Three of the 70 pardons departing President Donald Trump granted on Tuesday were for members of the beef-farming Jorgensen family of South Dakota.
They were convicted of what is basically fraud in sales of meat products by Dakota Lean, Inc.
They formed the company in the mid-1980s to market beef from their farm, which was the largest Angus breeding business in the United States, and invited local cattlemen to join.
The aim was to increase profits and reduce risks by vertically integrating from cattle ranching into beef slaughter, processing and marketing.
Demand proved so strong that they cheated by adding commercial beef trim that was from cattle that did not comply with the standards they advertised in their marketing brochures.
Gregory Jorgensen, who headed the fourth-generation business, was sentenced to 24 months in prison, Martin Jorgenson to 15 months and Deborah Jorgenson to 12 months. They appealed their conviction and sentences and lost.
Trump’s pardons were to them and their late father, Martin Jorgensen.
The application for pardon included a brief from South Dakota Governor Kristi Noem and Senator Mike Rounds who wrote that the Jorgensens had an exemplary record of service to their community.
Since their convictions in 1996, the Jorgensen’s have served their community devotedly, the politicians wrote.

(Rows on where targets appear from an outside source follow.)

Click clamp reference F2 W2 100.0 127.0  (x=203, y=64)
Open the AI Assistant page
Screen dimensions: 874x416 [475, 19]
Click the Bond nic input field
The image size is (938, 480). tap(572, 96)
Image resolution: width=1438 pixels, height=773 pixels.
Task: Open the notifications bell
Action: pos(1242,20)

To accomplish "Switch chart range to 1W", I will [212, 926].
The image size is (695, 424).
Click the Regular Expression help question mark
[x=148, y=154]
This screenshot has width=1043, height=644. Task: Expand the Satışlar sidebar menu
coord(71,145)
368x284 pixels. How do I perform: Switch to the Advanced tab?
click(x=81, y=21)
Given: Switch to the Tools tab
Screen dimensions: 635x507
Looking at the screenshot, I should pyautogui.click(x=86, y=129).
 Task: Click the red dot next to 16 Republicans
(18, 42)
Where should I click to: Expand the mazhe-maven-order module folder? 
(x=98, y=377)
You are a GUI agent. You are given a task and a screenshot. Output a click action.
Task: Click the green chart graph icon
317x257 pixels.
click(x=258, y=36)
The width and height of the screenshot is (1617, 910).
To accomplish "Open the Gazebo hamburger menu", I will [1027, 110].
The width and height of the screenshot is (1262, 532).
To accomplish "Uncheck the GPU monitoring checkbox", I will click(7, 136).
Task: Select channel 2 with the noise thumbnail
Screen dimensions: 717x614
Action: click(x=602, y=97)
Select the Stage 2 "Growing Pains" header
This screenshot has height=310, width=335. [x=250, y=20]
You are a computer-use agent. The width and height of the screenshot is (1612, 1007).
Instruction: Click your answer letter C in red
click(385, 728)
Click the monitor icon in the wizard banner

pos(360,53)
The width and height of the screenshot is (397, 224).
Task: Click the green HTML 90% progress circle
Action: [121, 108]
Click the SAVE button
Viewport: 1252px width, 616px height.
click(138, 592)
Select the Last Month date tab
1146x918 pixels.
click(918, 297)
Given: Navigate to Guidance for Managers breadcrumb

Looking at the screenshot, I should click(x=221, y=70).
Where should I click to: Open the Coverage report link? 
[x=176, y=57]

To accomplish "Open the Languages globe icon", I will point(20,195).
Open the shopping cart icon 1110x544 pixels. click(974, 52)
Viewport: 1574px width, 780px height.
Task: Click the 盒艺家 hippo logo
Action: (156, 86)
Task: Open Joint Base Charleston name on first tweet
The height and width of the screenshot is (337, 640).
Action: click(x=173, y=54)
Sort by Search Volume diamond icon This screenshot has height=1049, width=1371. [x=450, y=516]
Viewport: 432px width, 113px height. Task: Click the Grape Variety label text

Gregory was elected twice to the Tripp County Board of Commissioners and spearheaded infrastructure projects to improve access for Native American communities.
Deborah is a lifelong member of a non-profit dedicated to promoting educational opportunities for women.
Martin was named National Beef Cattleman’s Association Businessman of the Year.
The Jorgensens have shown remorse for their previous action, and in light of decades of exemplary public service, they are well deserving of these pardons, they wrote.